Prompt
Print, in exact form, the lines below from the one containing "Where should I click to: Click" through the one containing "Task: Click the Cancel button", and omit all others.

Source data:
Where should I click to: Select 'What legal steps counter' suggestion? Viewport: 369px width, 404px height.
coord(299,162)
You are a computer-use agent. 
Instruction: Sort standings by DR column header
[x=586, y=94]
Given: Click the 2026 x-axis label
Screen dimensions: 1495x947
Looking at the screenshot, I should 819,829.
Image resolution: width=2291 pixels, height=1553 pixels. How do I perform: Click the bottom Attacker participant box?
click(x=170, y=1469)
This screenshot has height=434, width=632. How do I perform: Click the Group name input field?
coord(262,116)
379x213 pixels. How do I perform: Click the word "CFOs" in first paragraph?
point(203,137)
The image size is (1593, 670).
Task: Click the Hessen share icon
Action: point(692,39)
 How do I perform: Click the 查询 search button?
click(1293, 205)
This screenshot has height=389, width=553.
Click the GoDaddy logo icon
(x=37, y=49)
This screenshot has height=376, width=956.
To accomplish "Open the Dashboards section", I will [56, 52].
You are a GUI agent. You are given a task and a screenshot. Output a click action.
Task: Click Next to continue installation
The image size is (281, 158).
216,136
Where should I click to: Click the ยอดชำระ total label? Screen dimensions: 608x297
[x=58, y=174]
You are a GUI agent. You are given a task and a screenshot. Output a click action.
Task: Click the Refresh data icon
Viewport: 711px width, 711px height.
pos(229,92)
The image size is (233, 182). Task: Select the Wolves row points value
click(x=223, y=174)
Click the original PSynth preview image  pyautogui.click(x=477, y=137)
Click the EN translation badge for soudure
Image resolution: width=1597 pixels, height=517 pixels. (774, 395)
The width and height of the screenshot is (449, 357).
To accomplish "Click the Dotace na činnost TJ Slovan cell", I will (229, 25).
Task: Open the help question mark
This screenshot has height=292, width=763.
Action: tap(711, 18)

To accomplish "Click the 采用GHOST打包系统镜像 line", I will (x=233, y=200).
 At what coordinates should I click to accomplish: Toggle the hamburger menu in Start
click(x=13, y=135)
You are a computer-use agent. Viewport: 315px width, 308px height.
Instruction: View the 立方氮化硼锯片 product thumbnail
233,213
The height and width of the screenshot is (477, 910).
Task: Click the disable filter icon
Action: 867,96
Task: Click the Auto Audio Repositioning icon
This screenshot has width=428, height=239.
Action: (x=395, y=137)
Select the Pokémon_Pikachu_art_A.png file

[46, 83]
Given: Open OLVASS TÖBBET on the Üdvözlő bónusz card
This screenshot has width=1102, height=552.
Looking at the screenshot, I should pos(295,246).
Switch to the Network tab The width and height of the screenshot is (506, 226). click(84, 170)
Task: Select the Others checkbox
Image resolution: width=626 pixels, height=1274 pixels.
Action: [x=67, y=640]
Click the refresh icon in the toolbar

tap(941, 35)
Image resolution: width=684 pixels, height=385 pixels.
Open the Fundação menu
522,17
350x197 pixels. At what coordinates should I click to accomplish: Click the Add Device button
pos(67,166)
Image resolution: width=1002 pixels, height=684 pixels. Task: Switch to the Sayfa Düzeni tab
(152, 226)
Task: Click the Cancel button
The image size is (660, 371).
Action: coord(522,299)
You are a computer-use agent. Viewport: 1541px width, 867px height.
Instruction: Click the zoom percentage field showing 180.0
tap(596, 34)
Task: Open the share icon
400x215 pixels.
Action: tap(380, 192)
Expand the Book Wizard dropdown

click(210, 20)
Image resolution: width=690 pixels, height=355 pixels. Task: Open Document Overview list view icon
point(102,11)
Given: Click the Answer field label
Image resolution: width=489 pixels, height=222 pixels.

Response to this exercise
Where should I click to: Click the ยอดชำระ total label? Screen dimensions: 608x297
[x=58, y=174]
You are a GUI agent. You are given a task and a screenshot. Output a click action.
Task: Click the Refresh data icon
Viewport: 711px width, 711px height.
pos(229,92)
The image size is (233, 182). Task: Select the Wolves row points value
click(x=223, y=174)
Click the original PSynth preview image  pyautogui.click(x=477, y=137)
Click the EN translation badge for soudure
Image resolution: width=1597 pixels, height=517 pixels. (774, 395)
The width and height of the screenshot is (449, 357).
To accomplish "Click the Dotace na činnost TJ Slovan cell", I will (229, 25).
Task: Open the help question mark
This screenshot has height=292, width=763.
Action: tap(711, 18)

To accomplish "Click the 采用GHOST打包系统镜像 line", I will (x=233, y=200).
 At what coordinates should I click to accomplish: Toggle the hamburger menu in Start
click(x=13, y=135)
You are a computer-use agent. Viewport: 315px width, 308px height.
Instruction: View the 立方氮化硼锯片 product thumbnail
233,213
The height and width of the screenshot is (477, 910).
Task: Click the disable filter icon
Action: 867,96
Task: Click the Auto Audio Repositioning icon
This screenshot has width=428, height=239.
Action: (x=395, y=137)
Select the Pokémon_Pikachu_art_A.png file

[46, 83]
Given: Open OLVASS TÖBBET on the Üdvözlő bónusz card
This screenshot has width=1102, height=552.
Looking at the screenshot, I should pos(295,246).
Switch to the Network tab The width and height of the screenshot is (506, 226). click(84, 170)
Task: Select the Others checkbox
Image resolution: width=626 pixels, height=1274 pixels.
Action: [x=67, y=640]
Click the refresh icon in the toolbar

tap(941, 35)
Image resolution: width=684 pixels, height=385 pixels.
Open the Fundação menu
522,17
350x197 pixels. At what coordinates should I click to accomplish: Click the Add Device button
pos(67,166)
Image resolution: width=1002 pixels, height=684 pixels. Task: Switch to the Sayfa Düzeni tab
(152, 226)
Task: Click the Cancel button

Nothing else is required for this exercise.